◆ TEXT PASSAGE
= = = =

Etienne Garbaux wrote:
>
> In my previous post in this thread, I mentioned that gum bichromate, as
> traditionally practiced, leaves unhardened gum between the hardened layers
> and the support, so it is thought (apparently with some reason) that gum
> depends on the physical tooth of a support -- which I described as "having
> support fibers more or less throughout the depth of the coating" -- and
> thus might be expected to work more easily with "woolly" papers than hot
> pressed papers.
Ah, I didn't get this quite fully from your other post, but I see it now
and I like it, as it concurs with something I was thinking yesterday. I
was thinking about Judy's post you're referring to below, but what with
one thing and another I didn't get to the computer to write down what I
thought. But one of the things I thought about a lot was: is there any
reason why the degree to which the coating sinks into paper calls into
question the principles which in my experience govern the hardening of
gum and the affixing of gum to the substrate? Judy seems to believe it
does, but I don't see a necessary path, or even a compelling path, to
this conclusion.
There aren't different rules for how gum hardens and affixes itself to
the surface, depending on the substrate. The gum doesn't know the
difference, it just does its thing: The UV excites a chromium ion,
electrons are transferred between the gum and the chromium, the gum
forms crosslinks with itself and creates a matrix, which renders the gum
insoluble. If there's something on or in (depending on the depth to
which the emulsion sinks) the substrate that can get caught into the
matrix (hairs, fibers, grit, etc) then the gum is held to the
substrate, in my experience. If there's not anything there to get
incorporated into the matrix, then the gum is not held to the substrate.

= = = =

◆ DATA SUPPLIED
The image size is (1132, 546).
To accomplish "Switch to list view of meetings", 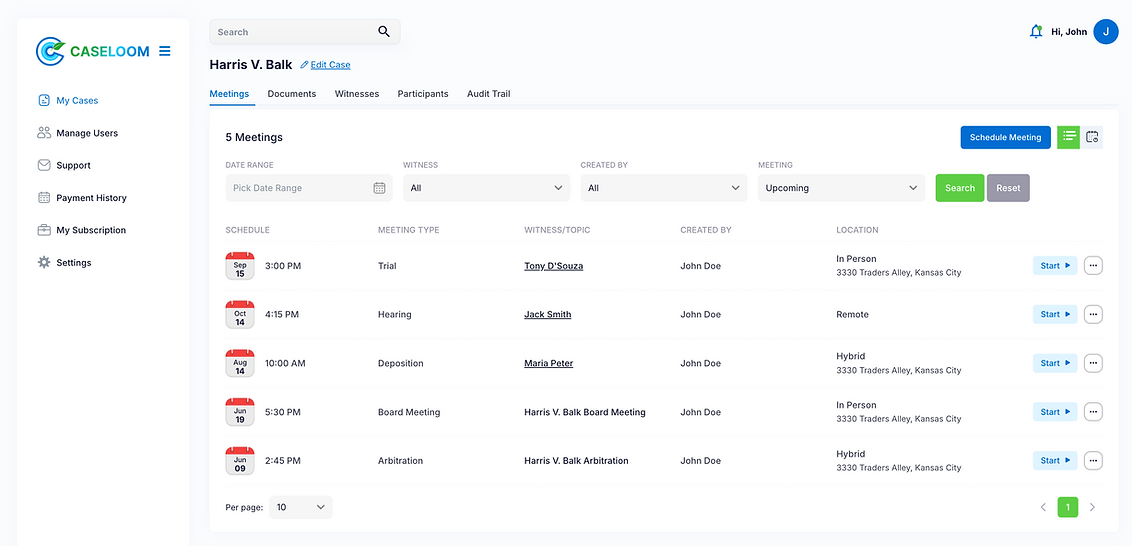I will click(x=1069, y=137).
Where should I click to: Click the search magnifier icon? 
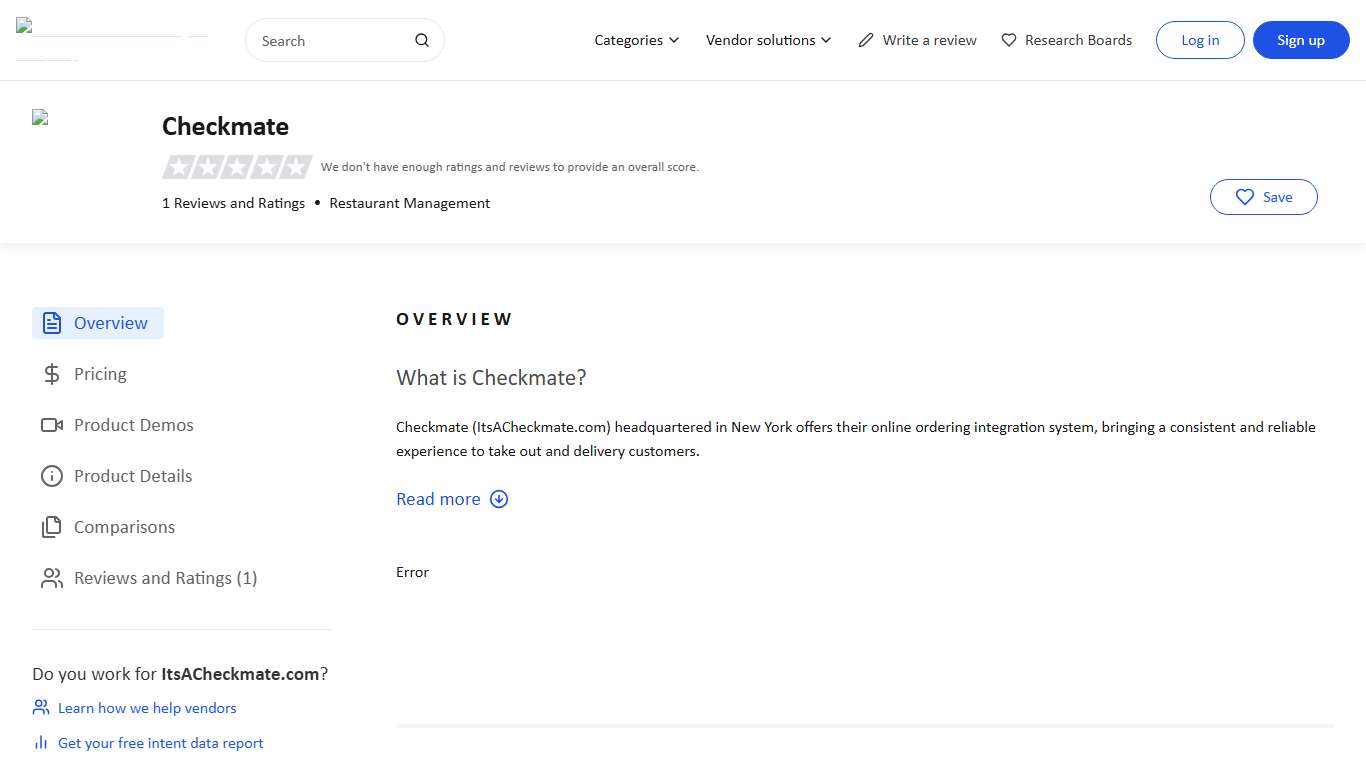click(x=422, y=41)
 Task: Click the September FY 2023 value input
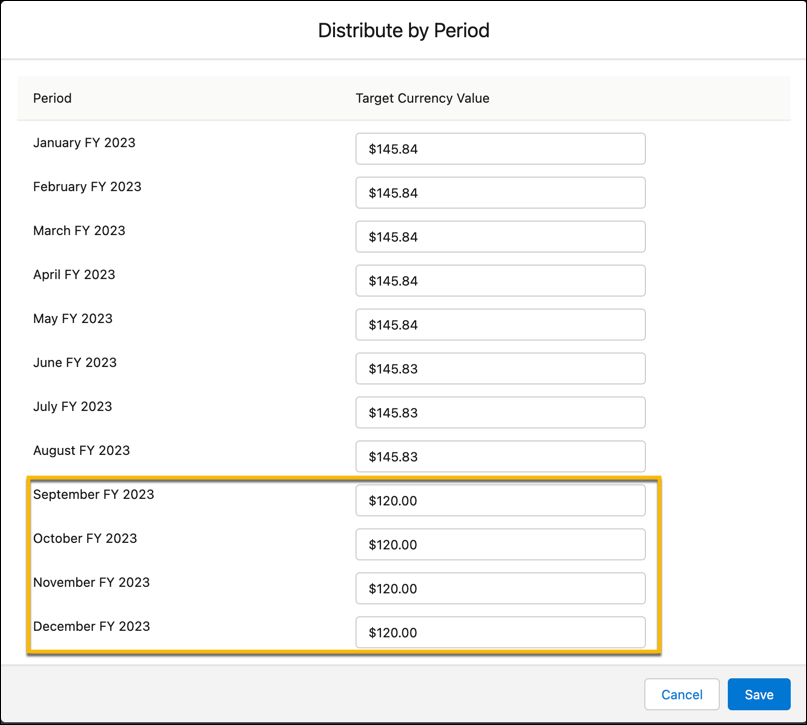[x=500, y=500]
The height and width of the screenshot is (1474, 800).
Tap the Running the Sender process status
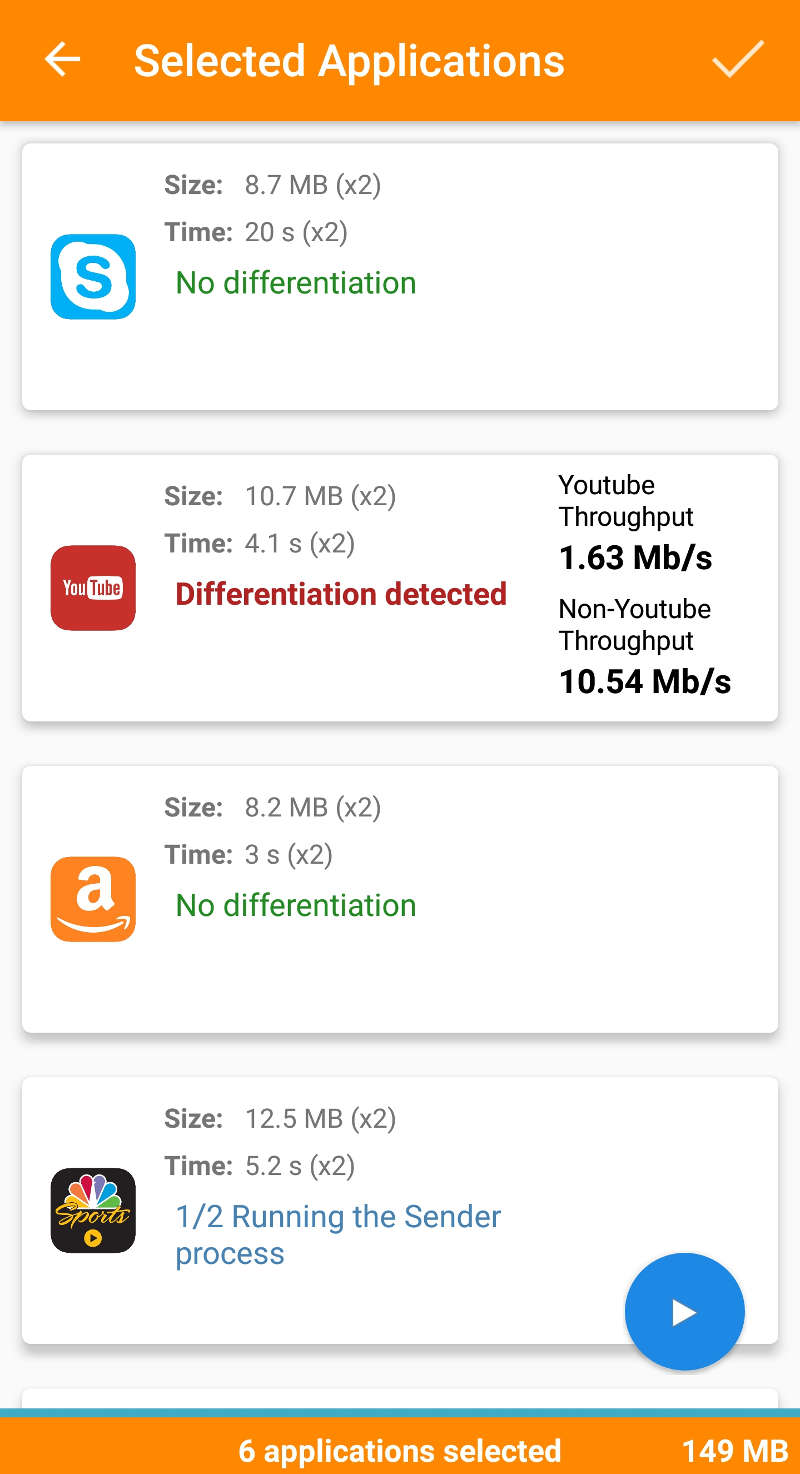(x=338, y=1235)
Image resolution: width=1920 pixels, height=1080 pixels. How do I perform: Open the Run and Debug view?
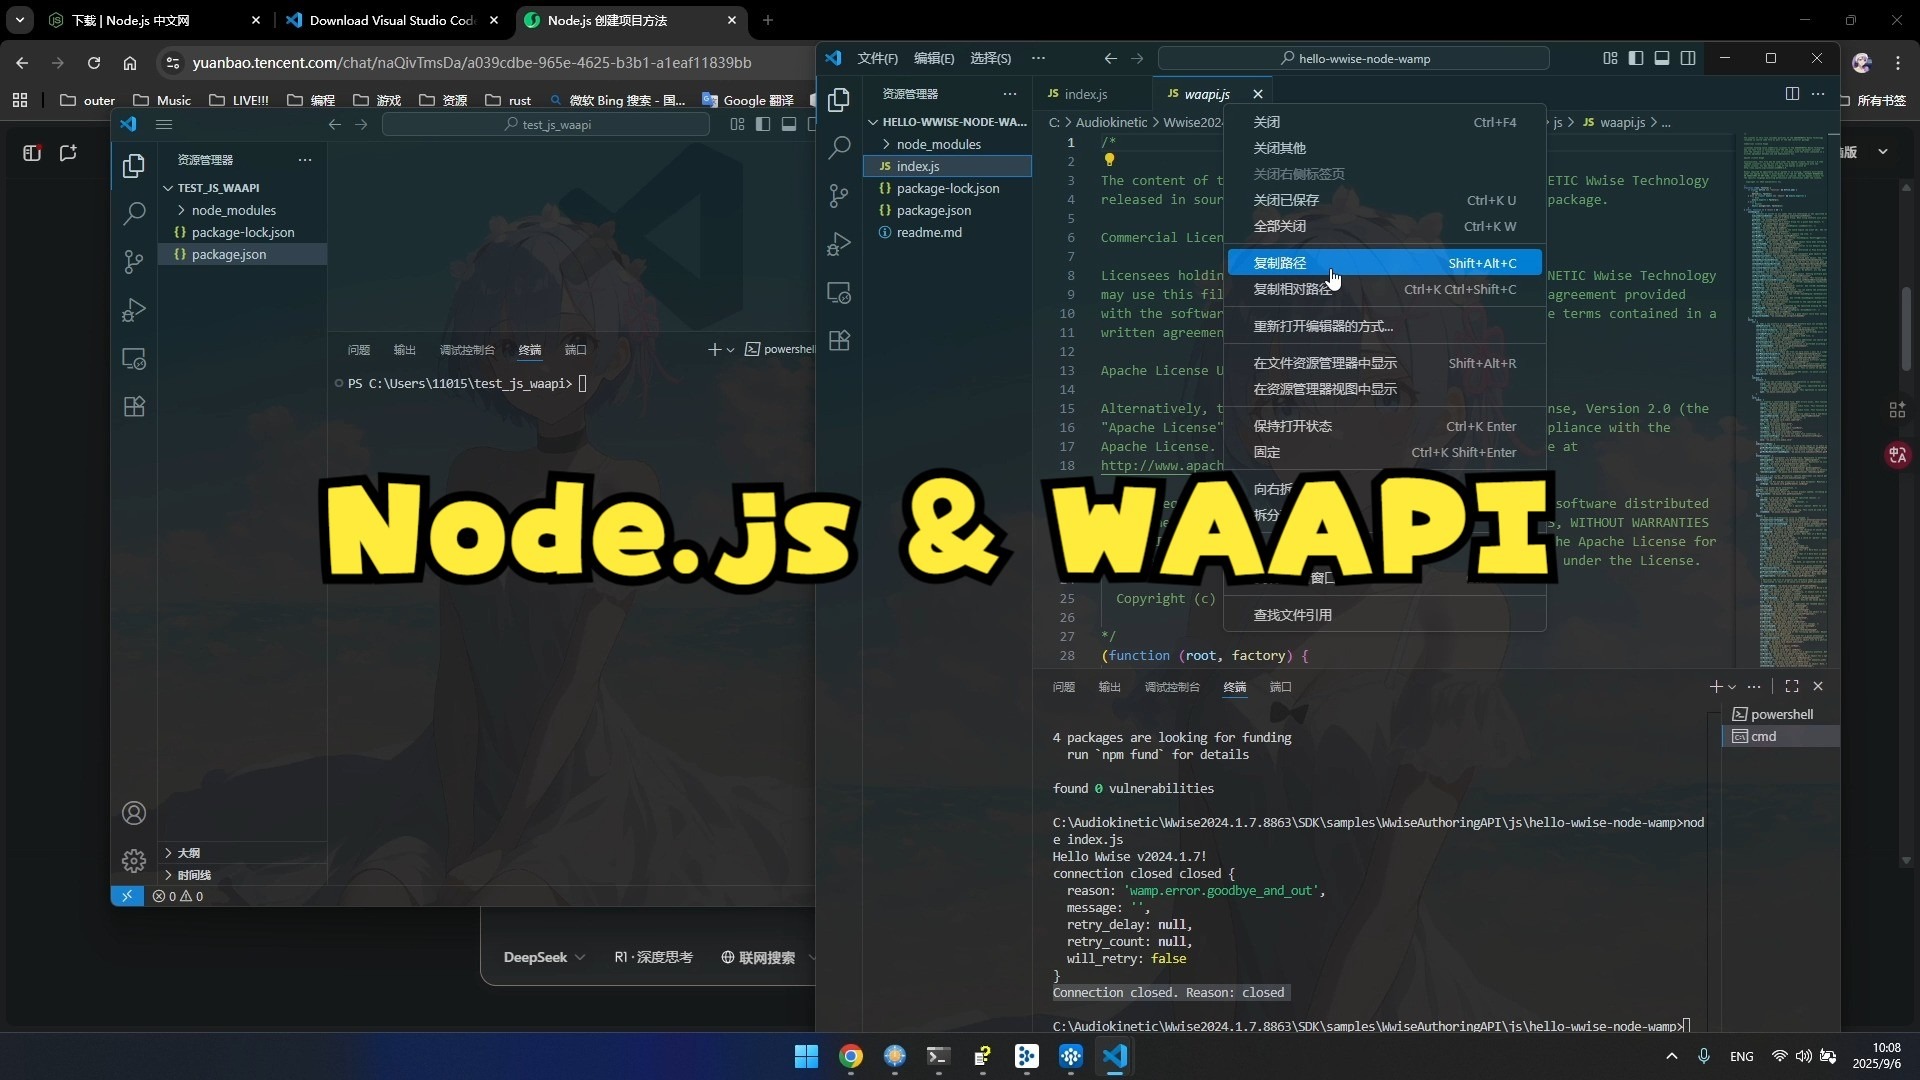tap(840, 243)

= = = =

◆ WRITTEN TASKS
1: Transcribe the post about gum bichromate word for word.
2: In the entries, from the line with "The height and" through the last entry, please change "screenshot" to "image" and leave everything else unchanged. Give only those lines, without the pictures.

◆ RESULTS
1:
Etienne Garbaux wrote:
>
> In my previous post in this thread, I mentioned that gum bichromate, as
> traditionally practiced, leaves unhardened gum between the hardened layers
> and the support, so it is thought (apparently with some reason) that gum
> depends on the physical tooth of a support -- which I described as "having
> support fibers more or less throughout the depth of the coating" -- and
> thus might be expected to work more easily with "woolly" papers than hot
> pressed papers.
Ah, I didn't get this quite fully from your other post, but I see it now
and I like it, as it concurs with something I was thinking yesterday. I
was thinking about Judy's post you're referring to below, but what with
one thing and another I didn't get to the computer to write down what I
thought. But one of the things I thought about a lot was: is there any
reason why the degree to which the coating sinks into paper calls into
question the principles which in my experience govern the hardening of
gum and the affixing of gum to the substrate? Judy seems to believe it
does, but I don't see a necessary path, or even a compelling path, to
this conclusion.
There aren't different rules for how gum hardens and affixes itself to
the surface, depending on the substrate. The gum doesn't know the
difference, it just does its thing: The UV excites a chromium ion,
electrons are transferred between the gum and the chromium, the gum
forms crosslinks with itself and creates a matrix, which renders the gum
insoluble. If there's something on or in (depending on the depth to
which the emulsion sinks) the substrate that can get caught into the
matrix (hairs, fibers, grit, etc) then the gum is held to the
substrate, in my experience. If there's not anything there to get
incorporated into the matrix, then the gum is not held to the substrate.

2:
The height and width of the image is (1474, 800).
Tap the Running the Sender process status
(x=338, y=1235)
Image resolution: width=1920 pixels, height=1080 pixels. How do I perform: Open the Run and Debug view?
tap(840, 243)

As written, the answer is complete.